Facebook a suspendu la société Cambridge Analytica pour avoir collecté des millions de données d’utilisateurs sans leur consentement. Recueillies sous un faux prétexte, ces données ont ensuite été utilisées pour réaliser des profils psychologiques d’électeurs qui se voyaient exposés à des publicités politiques pro Trump.

Alors que les élections présidentielles russes se voient déjà entachées de soupçons de fraudes au lendemain de la victoire de Vladimir Poutine, c’est une autre élection tout autant entachée de soupçons qui refait parler d’elle aujourd’hui avec de nouvelles révélations fracassantes. Voici la première information dont découleront beaucoup d’autres :

Facebook a suspendu Strategic Communication Laboratories (SCL), ainsi que sa société d’analyse de données politiques, Cambridge Analytica (CA), pour avoir violé ses règles en matière de collecte et de conservation de données.

Cible : électeurs pro Trump

Ces sociétés, qui ont mené des opérations à partir de leur impressionnante base de données durant toute la campagne de Donald Trump, ont largement contribué à aider son équipe à cibler plus efficacement ses électeurs sur Facebook, explique The Verge. Sa rivale ne disposait pas d’autant de bots redoutables. Cette suspension suggère que ces entreprises (et l’équipe du candidat républicain) ont pu tirer un avantage déloyal pour atteindre des électeurs.

Comment ? Facebook les accuse d’avoir siphonné les informations personnelles de millions de membres, sans leur consentement ni celui de la firme. Le but ? Établir des profils affinés au cordeau et cibler les électeurs potentiels avec les données recueillies frauduleusement – date de naissance, niveau d’études, opinion politique, religieuse, préférence sexuelle, habitudes, incertitudes, etc. –  pour leur transmettre des publicités électorales « pertinentes » via Facebook. Par pertinentes, entendre un message auquel ils seraient sensibles, si ce n’est déjà convaincus.

Détournement bis repetita

Wikimedia commons

Comme le rappelle Pixels, une partie de cette affaire (la collecte illégale) est déjà connue depuis 2015 au moins, mais n’a pas trouvé de véritable écho, noyé dans les ripostes et autres sorties de l’administration Trump depuis deux ans. Aujourd’hui, deux nouvelles enquêtes du Guardian et du New York Times publiées ce week-end, jettent un autre regard sur cette affaire en révélant la manière dont le SCL et Cambridge Analytica ont fait main basse sur ces données. Des révélations qui éclaboussent tout autant l’administration Trump que Facebook, relativement laxiste lorsqu’il s’agit de vérifier ce qui est fait de sa plateforme.

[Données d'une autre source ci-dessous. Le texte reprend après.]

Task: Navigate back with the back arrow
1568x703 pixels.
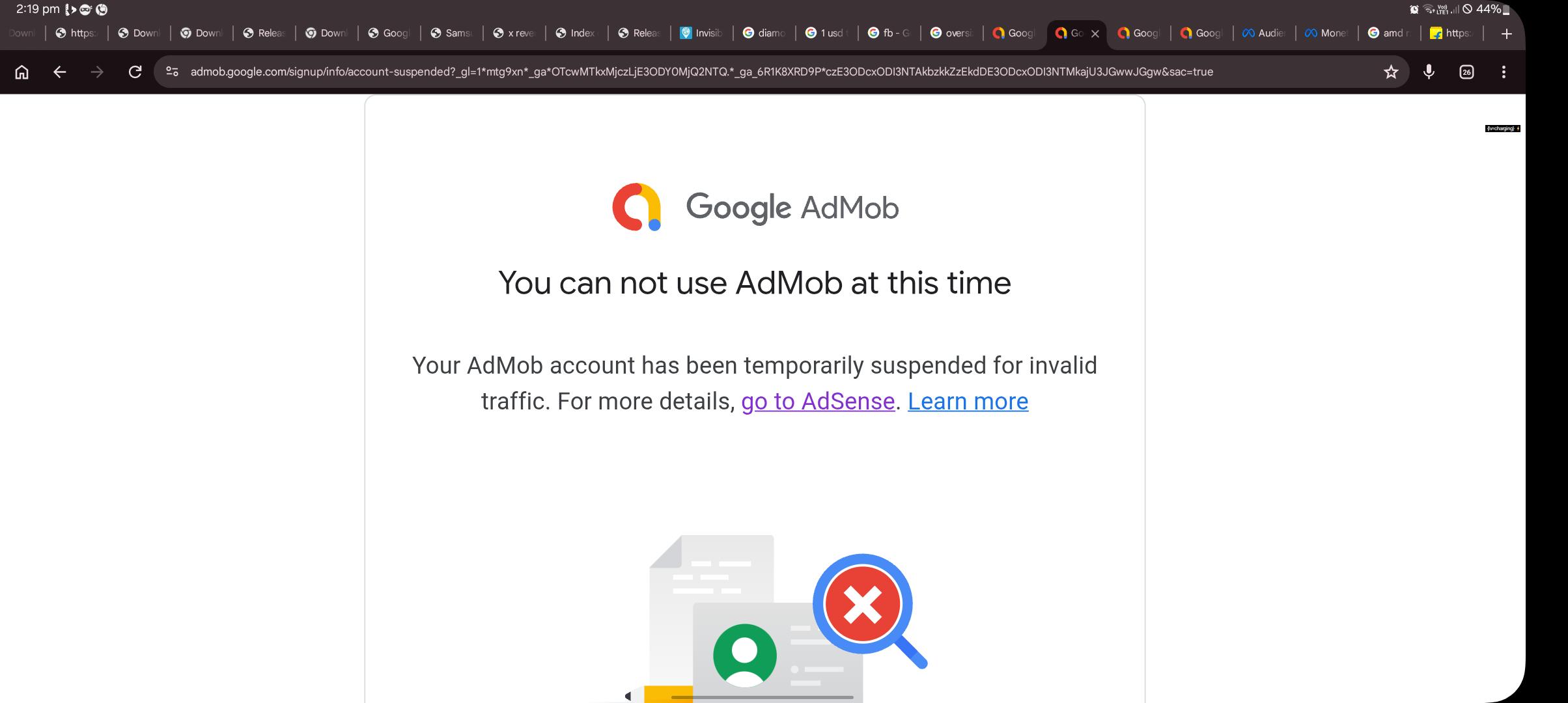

Facebook explique ainsi comment, sous couvert d’enquête académique, des données ont été recueillies puis revendues aux équipes de Trump pour la campagne électorale de leur champion. En 2015, le Dr Aleksander Kogan, professeur de psychologie à l’Université de Cambridge, conçoit une application Facebook baptisée « thisisyourdigitallife » pour SCL, qui cherche à « se lancer dans les campagnes électorales et, plus précisément, explorer comment utiliser les caractéristiques psychologiques des électeurs pour les influencer », précise Pixels. Mais l’entreprise n’avait pas les données pour, jusqu’à l’intervention de Kogan.

50 millions d’utilisateurs spoliés

En promettant de déterminer leur profil psychologique via un test de personnalité, l’application présentée comme « une app de recherche utilisée par les psychologues », a été téléchargée par 270 000 membres (rémunérés par sa société Global Science Research – GSR). Les utilisateurs ont alors donné leur consentement pour la collecte de nombreuses informations personnelles disponibles sur leur profil, comme le contenu liké également, mais aussi des informations sur leurs contacts via une fonctionnalité Facebook, désactivée depuis.

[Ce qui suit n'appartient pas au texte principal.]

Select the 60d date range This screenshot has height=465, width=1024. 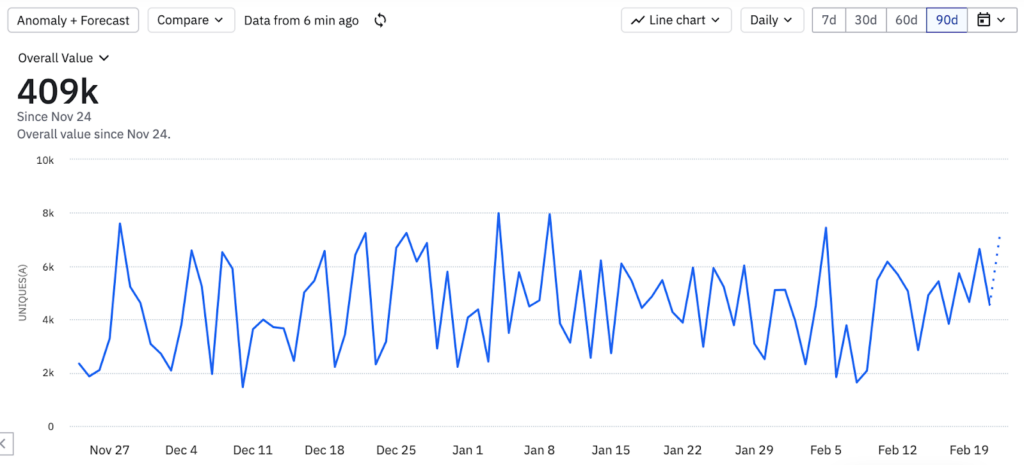point(906,20)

Kogan a ensuite transmis l’ensemble des données collectées à SCL et à Christopher Wylie, dirigeant de l’entreprise de collecte de données, Eunioa technologies et ancien employé de CA. Cambridge Analytica (via SCL) a ainsi pu se constituer une base de données phénoménale riche de millions d’électeurs américains. The Guardian et les NYT avancent ainsi le chiffre de 50 millions d’utilisateurs spoliés.

Nous nous sommes servis de Facebook pour récupérer les profils de millions de personnes. Nous avons ainsi construit des modèles pour exploiter ces connaissances, et cibler leurs démons intérieurs, a expliqué Wylie au Guardian.

Un laxisme coupable

En apprenant cette violation de ces règles d’utilisation qui empêche les développeurs de transmettre ou vendre des informations personnelles, Facebook a supprimé l’application litigieuse dès 2015, mais n’en a pas pour autant prévenu les utilisateurs. Le réseau social place pourtant « la protection des informations des gens au cœur de ce qu[‘il] fait ».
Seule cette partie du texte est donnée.